*Problem to solve*: Arrange every line of the records below as a Markdown table with the columns "Row" and "Line", numbering the rows and leaving out blank lines.

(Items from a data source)
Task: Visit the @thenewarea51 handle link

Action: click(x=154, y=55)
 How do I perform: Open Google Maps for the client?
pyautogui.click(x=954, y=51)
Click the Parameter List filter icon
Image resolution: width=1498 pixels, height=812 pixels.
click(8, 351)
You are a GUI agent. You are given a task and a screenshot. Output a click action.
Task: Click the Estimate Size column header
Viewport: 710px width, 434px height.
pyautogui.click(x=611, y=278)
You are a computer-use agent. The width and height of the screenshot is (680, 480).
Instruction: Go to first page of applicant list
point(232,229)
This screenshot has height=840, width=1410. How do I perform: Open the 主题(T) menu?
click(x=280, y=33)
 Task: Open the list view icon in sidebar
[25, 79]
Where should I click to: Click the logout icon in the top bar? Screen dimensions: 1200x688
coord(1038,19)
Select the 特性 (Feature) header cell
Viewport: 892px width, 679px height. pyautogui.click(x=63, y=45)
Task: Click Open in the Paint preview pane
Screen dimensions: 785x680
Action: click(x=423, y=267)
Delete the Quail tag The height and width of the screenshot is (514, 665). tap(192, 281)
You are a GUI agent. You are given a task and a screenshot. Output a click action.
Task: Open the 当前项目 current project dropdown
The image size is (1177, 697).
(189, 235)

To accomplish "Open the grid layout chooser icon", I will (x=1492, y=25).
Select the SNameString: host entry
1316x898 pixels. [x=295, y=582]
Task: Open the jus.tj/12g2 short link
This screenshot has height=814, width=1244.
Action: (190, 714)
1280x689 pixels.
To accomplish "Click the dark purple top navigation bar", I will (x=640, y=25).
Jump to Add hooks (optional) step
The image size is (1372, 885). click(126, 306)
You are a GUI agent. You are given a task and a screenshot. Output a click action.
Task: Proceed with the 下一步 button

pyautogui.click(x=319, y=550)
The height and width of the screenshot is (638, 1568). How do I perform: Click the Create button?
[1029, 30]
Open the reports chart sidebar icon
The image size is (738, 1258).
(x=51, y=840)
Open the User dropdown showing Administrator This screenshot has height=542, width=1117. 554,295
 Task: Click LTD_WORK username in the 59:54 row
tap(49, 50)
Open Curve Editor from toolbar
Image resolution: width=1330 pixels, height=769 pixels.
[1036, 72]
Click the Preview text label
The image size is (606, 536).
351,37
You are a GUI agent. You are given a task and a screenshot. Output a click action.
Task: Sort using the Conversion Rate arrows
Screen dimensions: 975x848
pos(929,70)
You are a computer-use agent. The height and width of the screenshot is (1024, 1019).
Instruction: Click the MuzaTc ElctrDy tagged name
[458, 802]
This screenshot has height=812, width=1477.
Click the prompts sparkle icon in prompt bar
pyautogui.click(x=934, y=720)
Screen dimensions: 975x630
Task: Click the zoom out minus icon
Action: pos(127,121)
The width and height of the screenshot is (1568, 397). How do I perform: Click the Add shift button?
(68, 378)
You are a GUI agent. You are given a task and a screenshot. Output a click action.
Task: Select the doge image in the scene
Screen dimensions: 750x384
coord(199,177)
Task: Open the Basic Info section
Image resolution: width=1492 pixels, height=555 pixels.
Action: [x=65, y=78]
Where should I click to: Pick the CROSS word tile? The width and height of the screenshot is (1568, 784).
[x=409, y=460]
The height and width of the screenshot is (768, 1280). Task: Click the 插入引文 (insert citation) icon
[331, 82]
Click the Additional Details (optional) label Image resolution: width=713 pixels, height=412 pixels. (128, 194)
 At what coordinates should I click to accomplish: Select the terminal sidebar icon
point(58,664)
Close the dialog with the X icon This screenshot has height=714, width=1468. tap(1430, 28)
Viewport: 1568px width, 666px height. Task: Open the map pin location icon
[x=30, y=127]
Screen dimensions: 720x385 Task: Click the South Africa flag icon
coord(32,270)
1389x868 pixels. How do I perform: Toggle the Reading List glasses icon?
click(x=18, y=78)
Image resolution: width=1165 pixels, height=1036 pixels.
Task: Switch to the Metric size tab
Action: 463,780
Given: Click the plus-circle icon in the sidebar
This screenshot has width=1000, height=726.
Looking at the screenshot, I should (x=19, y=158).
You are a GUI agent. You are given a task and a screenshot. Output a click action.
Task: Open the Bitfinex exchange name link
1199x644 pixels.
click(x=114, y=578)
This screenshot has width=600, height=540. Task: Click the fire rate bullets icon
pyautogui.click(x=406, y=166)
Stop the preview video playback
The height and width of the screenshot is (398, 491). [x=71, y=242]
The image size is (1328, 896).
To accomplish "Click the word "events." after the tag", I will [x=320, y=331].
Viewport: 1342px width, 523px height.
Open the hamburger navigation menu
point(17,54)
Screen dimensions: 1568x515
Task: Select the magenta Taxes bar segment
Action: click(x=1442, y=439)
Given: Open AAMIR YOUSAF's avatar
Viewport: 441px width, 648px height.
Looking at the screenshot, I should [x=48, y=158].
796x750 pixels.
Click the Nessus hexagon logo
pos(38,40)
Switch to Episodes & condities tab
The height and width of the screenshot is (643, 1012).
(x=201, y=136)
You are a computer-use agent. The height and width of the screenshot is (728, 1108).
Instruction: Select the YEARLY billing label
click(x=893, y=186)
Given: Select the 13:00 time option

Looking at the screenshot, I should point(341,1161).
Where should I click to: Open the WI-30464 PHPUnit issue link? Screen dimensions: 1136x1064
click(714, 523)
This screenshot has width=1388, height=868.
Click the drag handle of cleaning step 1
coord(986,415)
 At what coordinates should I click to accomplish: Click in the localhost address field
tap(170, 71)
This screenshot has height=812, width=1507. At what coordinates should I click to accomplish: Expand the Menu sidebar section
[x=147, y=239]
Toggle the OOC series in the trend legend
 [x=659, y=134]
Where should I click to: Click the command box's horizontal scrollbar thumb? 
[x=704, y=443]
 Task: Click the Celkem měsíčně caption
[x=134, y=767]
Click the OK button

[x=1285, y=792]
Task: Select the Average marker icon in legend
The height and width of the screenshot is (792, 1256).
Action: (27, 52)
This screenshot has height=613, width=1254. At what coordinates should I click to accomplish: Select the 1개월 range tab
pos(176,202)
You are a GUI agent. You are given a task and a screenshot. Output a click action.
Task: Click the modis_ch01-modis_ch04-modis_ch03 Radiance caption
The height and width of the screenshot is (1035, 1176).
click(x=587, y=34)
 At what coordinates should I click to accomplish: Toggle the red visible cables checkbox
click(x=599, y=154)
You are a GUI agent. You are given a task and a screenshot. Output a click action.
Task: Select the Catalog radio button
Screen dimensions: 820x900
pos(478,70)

*Finished exercise*:
| Row | Line |
|---|---|
| 1 | Task: Visit the @thenewarea51 handle link |
| 2 | Action: click(x=154, y=55) |
| 3 |  How do I perform: Open Google Maps for the client? |
| 4 | pyautogui.click(x=954, y=51) |
| 5 | Click the Parameter List filter icon |
| 6 | Image resolution: width=1498 pixels, height=812 pixels. |
| 7 | click(8, 351) |
| 8 | You are a GUI agent. You are given a task and a screenshot. Output a click action. |
| 9 | Task: Click the Estimate Size column header |
| 10 | Viewport: 710px width, 434px height. |
| 11 | pyautogui.click(x=611, y=278) |
| 12 | You are a computer-use agent. The width and height of the screenshot is (680, 480). |
| 13 | Instruction: Go to first page of applicant list |
| 14 | point(232,229) |
| 15 | This screenshot has height=840, width=1410. How do I perform: Open the 主题(T) menu? |
| 16 | click(x=280, y=33) |
| 17 |  Task: Open the list view icon in sidebar |
| 18 | [25, 79] |
| 19 | Where should I click to: Click the logout icon in the top bar? Screen dimensions: 1200x688 |
| 20 | coord(1038,19) |
| 21 | Select the 特性 (Feature) header cell |
| 22 | Viewport: 892px width, 679px height. pyautogui.click(x=63, y=45) |
| 23 | Task: Click Open in the Paint preview pane |
| 24 | Screen dimensions: 785x680 |
| 25 | Action: click(x=423, y=267) |
| 26 | Delete the Quail tag The height and width of the screenshot is (514, 665). tap(192, 281) |
| 27 | You are a GUI agent. You are given a task and a screenshot. Output a click action. |
| 28 | Task: Open the 当前项目 current project dropdown |
| 29 | The image size is (1177, 697). |
| 30 | (189, 235) |
| 31 | To accomplish "Open the grid layout chooser icon", I will (x=1492, y=25). |
| 32 | Select the SNameString: host entry |
| 33 | 1316x898 pixels. [x=295, y=582] |
| 34 | Task: Open the jus.tj/12g2 short link |
| 35 | This screenshot has height=814, width=1244. |
| 36 | Action: (190, 714) |
| 37 | 1280x689 pixels. |
| 38 | To accomplish "Click the dark purple top navigation bar", I will (x=640, y=25). |
| 39 | Jump to Add hooks (optional) step |
| 40 | The image size is (1372, 885). click(126, 306) |
| 41 | You are a GUI agent. You are given a task and a screenshot. Output a click action. |
| 42 | Task: Proceed with the 下一步 button |
| 43 | pyautogui.click(x=319, y=550) |
| 44 | The height and width of the screenshot is (638, 1568). How do I perform: Click the Create button? |
| 45 | [1029, 30] |
| 46 | Open the reports chart sidebar icon |
| 47 | The image size is (738, 1258). |
| 48 | (x=51, y=840) |
| 49 | Open the User dropdown showing Administrator This screenshot has height=542, width=1117. 554,295 |
| 50 |  Task: Click LTD_WORK username in the 59:54 row |
| 51 | tap(49, 50) |
| 52 | Open Curve Editor from toolbar |
| 53 | Image resolution: width=1330 pixels, height=769 pixels. |
| 54 | [1036, 72] |
| 55 | Click the Preview text label |
| 56 | The image size is (606, 536). |
| 57 | 351,37 |
| 58 | You are a GUI agent. You are given a task and a screenshot. Output a click action. |
| 59 | Task: Sort using the Conversion Rate arrows |
| 60 | Screen dimensions: 975x848 |
| 61 | pos(929,70) |
| 62 | You are a computer-use agent. The height and width of the screenshot is (1024, 1019). |
| 63 | Instruction: Click the MuzaTc ElctrDy tagged name |
| 64 | [458, 802] |
| 65 | This screenshot has height=812, width=1477. |
| 66 | Click the prompts sparkle icon in prompt bar |
| 67 | pyautogui.click(x=934, y=720) |
| 68 | Screen dimensions: 975x630 |
| 69 | Task: Click the zoom out minus icon |
| 70 | Action: pos(127,121) |
| 71 | The width and height of the screenshot is (1568, 397). How do I perform: Click the Add shift button? |
| 72 | (68, 378) |
| 73 | You are a GUI agent. You are given a task and a screenshot. Output a click action. |
| 74 | Task: Select the doge image in the scene |
| 75 | Screen dimensions: 750x384 |
| 76 | coord(199,177) |
| 77 | Task: Open the Basic Info section |
| 78 | Image resolution: width=1492 pixels, height=555 pixels. |
| 79 | Action: [x=65, y=78] |
| 80 | Where should I click to: Pick the CROSS word tile? The width and height of the screenshot is (1568, 784). |
| 81 | [x=409, y=460] |
| 82 | The height and width of the screenshot is (768, 1280). Task: Click the 插入引文 (insert citation) icon |
| 83 | [331, 82] |
| 84 | Click the Additional Details (optional) label Image resolution: width=713 pixels, height=412 pixels. (128, 194) |
| 85 |  At what coordinates should I click to accomplish: Select the terminal sidebar icon |
| 86 | point(58,664) |
| 87 | Close the dialog with the X icon This screenshot has height=714, width=1468. tap(1430, 28) |
| 88 | Viewport: 1568px width, 666px height. Task: Open the map pin location icon |
| 89 | [x=30, y=127] |
| 90 | Screen dimensions: 720x385 Task: Click the South Africa flag icon |
| 91 | coord(32,270) |
| 92 | 1389x868 pixels. How do I perform: Toggle the Reading List glasses icon? |
| 93 | click(x=18, y=78) |
| 94 | Image resolution: width=1165 pixels, height=1036 pixels. |
| 95 | Task: Switch to the Metric size tab |
| 96 | Action: 463,780 |
| 97 | Given: Click the plus-circle icon in the sidebar |
| 98 | This screenshot has width=1000, height=726. |
| 99 | Looking at the screenshot, I should (x=19, y=158). |
| 100 | You are a GUI agent. You are given a task and a screenshot. Output a click action. |
| 101 | Task: Open the Bitfinex exchange name link |
| 102 | 1199x644 pixels. |
| 103 | click(x=114, y=578) |
| 104 | This screenshot has width=600, height=540. Task: Click the fire rate bullets icon |
| 105 | pyautogui.click(x=406, y=166) |
| 106 | Stop the preview video playback |
| 107 | The height and width of the screenshot is (398, 491). [x=71, y=242] |
| 108 | The image size is (1328, 896). |
| 109 | To accomplish "Click the word "events." after the tag", I will [x=320, y=331]. |
| 110 | Viewport: 1342px width, 523px height. |
| 111 | Open the hamburger navigation menu |
| 112 | point(17,54) |
| 113 | Screen dimensions: 1568x515 |
| 114 | Task: Select the magenta Taxes bar segment |
| 115 | Action: click(x=1442, y=439) |
| 116 | Given: Open AAMIR YOUSAF's avatar |
| 117 | Viewport: 441px width, 648px height. |
| 118 | Looking at the screenshot, I should [x=48, y=158]. |
| 119 | 796x750 pixels. |
| 120 | Click the Nessus hexagon logo |
| 121 | pos(38,40) |
| 122 | Switch to Episodes & condities tab |
| 123 | The height and width of the screenshot is (643, 1012). |
| 124 | (x=201, y=136) |
| 125 | You are a computer-use agent. The height and width of the screenshot is (728, 1108). |
| 126 | Instruction: Select the YEARLY billing label |
| 127 | click(x=893, y=186) |
| 128 | Given: Select the 13:00 time option |
| 129 | Looking at the screenshot, I should point(341,1161). |
| 130 | Where should I click to: Open the WI-30464 PHPUnit issue link? Screen dimensions: 1136x1064 |
| 131 | click(714, 523) |
| 132 | This screenshot has width=1388, height=868. |
| 133 | Click the drag handle of cleaning step 1 |
| 134 | coord(986,415) |
| 135 |  At what coordinates should I click to accomplish: Click in the localhost address field |
| 136 | tap(170, 71) |
| 137 | This screenshot has height=812, width=1507. At what coordinates should I click to accomplish: Expand the Menu sidebar section |
| 138 | [x=147, y=239] |
| 139 | Toggle the OOC series in the trend legend |
| 140 |  [x=659, y=134] |
| 141 | Where should I click to: Click the command box's horizontal scrollbar thumb?  |
| 142 | [x=704, y=443] |
| 143 |  Task: Click the Celkem měsíčně caption |
| 144 | [x=134, y=767] |
| 145 | Click the OK button |
| 146 | [x=1285, y=792] |
| 147 | Task: Select the Average marker icon in legend |
| 148 | The height and width of the screenshot is (792, 1256). |
| 149 | Action: (27, 52) |
| 150 | This screenshot has height=613, width=1254. At what coordinates should I click to accomplish: Select the 1개월 range tab |
| 151 | pos(176,202) |
| 152 | You are a GUI agent. You are given a task and a screenshot. Output a click action. |
| 153 | Task: Click the modis_ch01-modis_ch04-modis_ch03 Radiance caption |
| 154 | The height and width of the screenshot is (1035, 1176). |
| 155 | click(x=587, y=34) |
| 156 |  At what coordinates should I click to accomplish: Toggle the red visible cables checkbox |
| 157 | click(x=599, y=154) |
| 158 | You are a GUI agent. You are given a task and a screenshot. Output a click action. |
| 159 | Task: Select the Catalog radio button |
| 160 | Screen dimensions: 820x900 |
| 161 | pos(478,70) |